You can use this notebook to write the ML pipeline for the classification of the galaxies in the GALAXYZOO dataset or create a folder with different files associated to the different steps of the ML pipeline.

In [None]:
#Importing libraries

import plotly.express as px
import matplotlib.pyplot as plt
import numpy as np
from sklearn.preprocessing import StandardScaler
from sklearn.model_selection import train_test_split
#import Random forest classifiers
from sklearn.metrics import accuracy_score, classification_report, confusion_matrix
import seaborn as sns

# Downloading the Galaxy Zoo Dataset

You can find the dataset from the Github repository at the url:



https://www.kaggle.com/competitions/galaxy-zoo-the-galaxy-challenge/data

---

##### Create a data frame with columns for objid and the corresponding assest_id.  
- asset_id: an integer that corresponds to the filename of the image of a particular galaxy.
- objid is the designation of the galaxy, e.g. galaxy 587722981741363294

In [None]:
import pandas as pd 

# get the objid and corresponding asset_id from gz2_filename_mapping.csv
columns_to_keep = ['objid', 'asset_id']

# Read the selected columns from the file
name_map = pd.read_csv("data/gz2_filename_mapping.csv", usecols=columns_to_keep)

# display the first few rows
print(name_map.head(5))

name_map.info()

---

#### Create a data frame with dr7objid and corresponding label. 
- dr7objid gives the galaxy designation same as objid from the previous data frame.
- label correspond to some classification of the galaxy based on its shape and morphology. 

In [None]:
# select columns dr7objid and gz2class from zoo2MainSpecz.csv
columns_to_keep = ['dr7objid', 'gz2class']

# Read the selected columns from the file
labels = pd.read_csv("data/zoo2MainSpecz.csv", usecols=columns_to_keep)

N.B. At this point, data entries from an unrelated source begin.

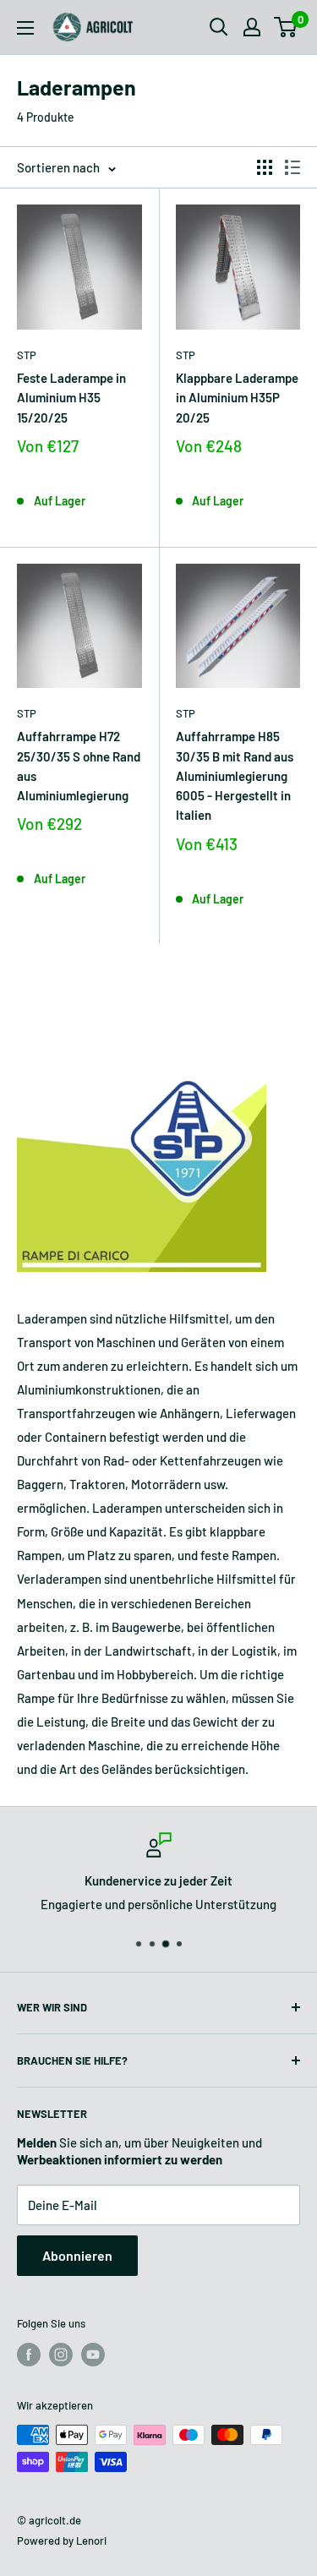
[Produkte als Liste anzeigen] (292, 167)
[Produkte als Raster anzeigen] (264, 167)
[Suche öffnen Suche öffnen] (219, 27)
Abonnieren (77, 2255)
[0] (286, 27)
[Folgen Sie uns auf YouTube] (93, 2354)
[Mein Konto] (251, 27)
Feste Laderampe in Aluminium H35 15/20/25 (71, 397)
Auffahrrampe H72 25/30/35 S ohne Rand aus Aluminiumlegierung (78, 766)
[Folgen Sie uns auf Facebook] (29, 2354)
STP (26, 355)
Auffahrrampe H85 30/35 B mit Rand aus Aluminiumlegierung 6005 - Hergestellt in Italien (234, 775)
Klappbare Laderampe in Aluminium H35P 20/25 (237, 397)
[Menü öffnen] (25, 28)
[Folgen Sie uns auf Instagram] (61, 2354)
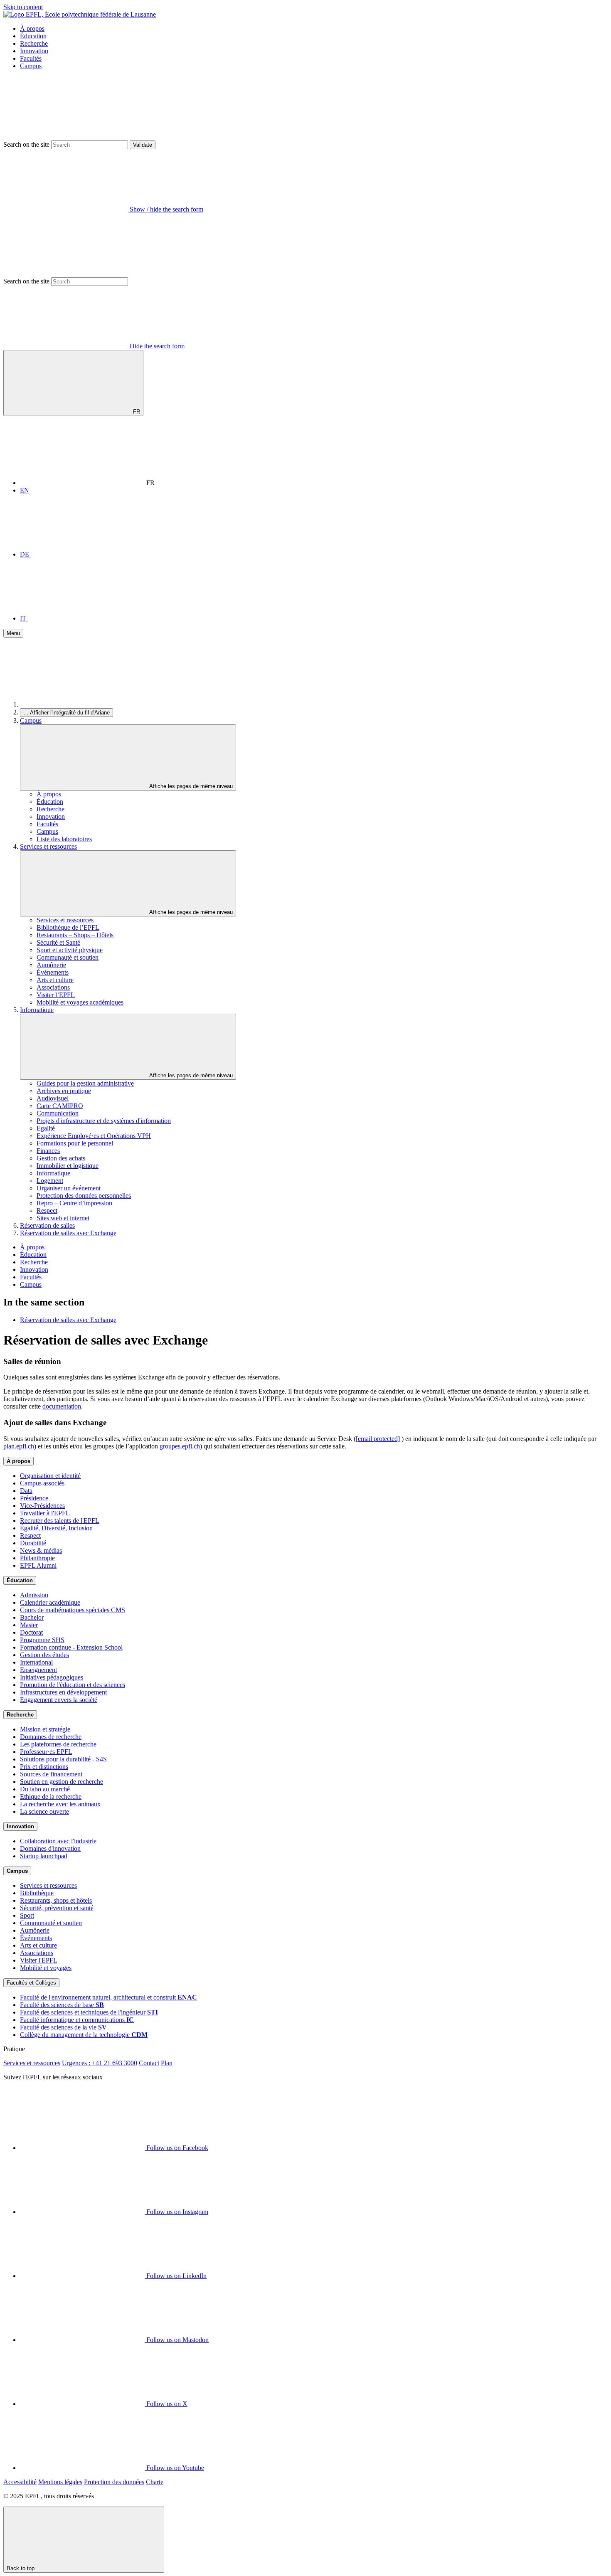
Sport (27, 1915)
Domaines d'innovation (50, 1848)
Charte (154, 2481)
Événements (53, 972)
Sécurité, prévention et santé (57, 1907)
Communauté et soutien (68, 957)
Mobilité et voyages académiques (80, 1002)
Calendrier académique (50, 1602)
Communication (58, 1113)
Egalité (46, 1128)
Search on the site (26, 144)
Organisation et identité (50, 1475)
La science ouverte (44, 1811)
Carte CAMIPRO (60, 1105)
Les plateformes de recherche (58, 1744)
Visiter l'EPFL (38, 1960)
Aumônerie (51, 964)
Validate (142, 145)
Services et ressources (48, 846)
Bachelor (32, 1617)
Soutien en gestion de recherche (61, 1781)
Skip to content (23, 6)
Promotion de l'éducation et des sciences (72, 1684)
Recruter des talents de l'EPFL (59, 1520)
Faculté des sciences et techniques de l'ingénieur (89, 2012)
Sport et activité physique (70, 949)
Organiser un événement (69, 1188)
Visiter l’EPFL (56, 994)
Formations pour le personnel (75, 1143)
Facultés (31, 58)
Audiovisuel (53, 1098)
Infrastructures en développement (63, 1692)
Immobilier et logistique (68, 1165)
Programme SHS (42, 1639)
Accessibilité (20, 2481)
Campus (31, 65)
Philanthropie (37, 1557)
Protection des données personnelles (84, 1195)
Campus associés (42, 1483)
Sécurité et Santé (58, 942)
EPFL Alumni (38, 1565)
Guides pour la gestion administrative (85, 1083)
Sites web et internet (63, 1218)
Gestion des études (44, 1654)
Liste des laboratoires (64, 838)
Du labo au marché (45, 1789)
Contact (149, 2062)
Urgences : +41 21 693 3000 (99, 2062)
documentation (61, 1406)
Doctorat (31, 1632)
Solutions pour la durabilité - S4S (63, 1759)
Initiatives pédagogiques (51, 1677)
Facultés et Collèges (31, 1983)
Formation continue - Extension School (71, 1647)
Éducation (33, 35)
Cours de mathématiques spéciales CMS (72, 1609)
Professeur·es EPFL (46, 1751)
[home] (82, 704)
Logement (50, 1180)
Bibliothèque (37, 1892)
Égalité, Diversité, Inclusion (56, 1528)
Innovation (34, 50)
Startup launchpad (43, 1855)
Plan (166, 2062)
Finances (48, 1150)
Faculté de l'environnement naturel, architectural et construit (108, 1997)
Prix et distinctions (44, 1766)
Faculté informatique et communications (77, 2019)
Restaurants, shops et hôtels (56, 1900)
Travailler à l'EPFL (45, 1513)
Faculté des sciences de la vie (63, 2027)
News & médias (41, 1550)
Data (26, 1490)
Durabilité (33, 1543)
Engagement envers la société (58, 1699)
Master (29, 1624)
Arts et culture (55, 979)
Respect (47, 1210)
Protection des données (114, 2481)
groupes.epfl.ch (180, 1446)
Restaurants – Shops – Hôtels (75, 934)
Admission (34, 1594)
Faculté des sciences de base (62, 2004)
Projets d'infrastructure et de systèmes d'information (104, 1120)
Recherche (34, 43)
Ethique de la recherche (50, 1796)
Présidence (34, 1498)
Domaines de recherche (50, 1736)
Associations (53, 987)
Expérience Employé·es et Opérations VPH (94, 1135)
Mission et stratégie (45, 1729)
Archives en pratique (64, 1090)
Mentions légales (60, 2481)
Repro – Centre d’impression (74, 1203)
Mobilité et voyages (45, 1967)
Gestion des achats (61, 1158)
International (36, 1662)
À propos (32, 28)
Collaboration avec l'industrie (58, 1841)
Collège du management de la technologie (84, 2034)
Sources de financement (51, 1774)
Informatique (37, 1009)
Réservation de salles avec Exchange (68, 1232)
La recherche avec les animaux (60, 1804)
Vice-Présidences (42, 1505)
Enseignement (38, 1669)
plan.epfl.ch (18, 1446)
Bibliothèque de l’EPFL (68, 927)
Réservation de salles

# change the name of column dr7objid to objid for merging later
labels.rename(columns={'dr7objid':'objid'}, inplace=True)

# display
print(labels.head(5))

labels.info()


---

1. Convert array of pixels in rows of a tabular dataset,
   using single pixels as feature columns and the intensities as values measured 

In [None]:
# Sequential implementation. Loops through one image at a time. This is embarassingly 
# parallelizable. The task which here consists of 1. processing images, converting to grayscale 
# and flattening pixel values is CPU-bound, ie performance is determined promarily by how
# CPU can process it in contrast to I/O bound. 
# We can parallelize using Multiprocessing library or Dask. 

import os 
from PIL import Image, ImageOps
from numpy import asarray

# Directory containing the images
image_dir = "data/images"

# List to store image data 
image_data = []
image_names = []

# Iterate over all files in the directory 
for filename in os.listdir(image_dir):
    if filename.endswith(('.jpg', '.png')): #filter the image files
        image_path = os.path.join(image_dir, filename)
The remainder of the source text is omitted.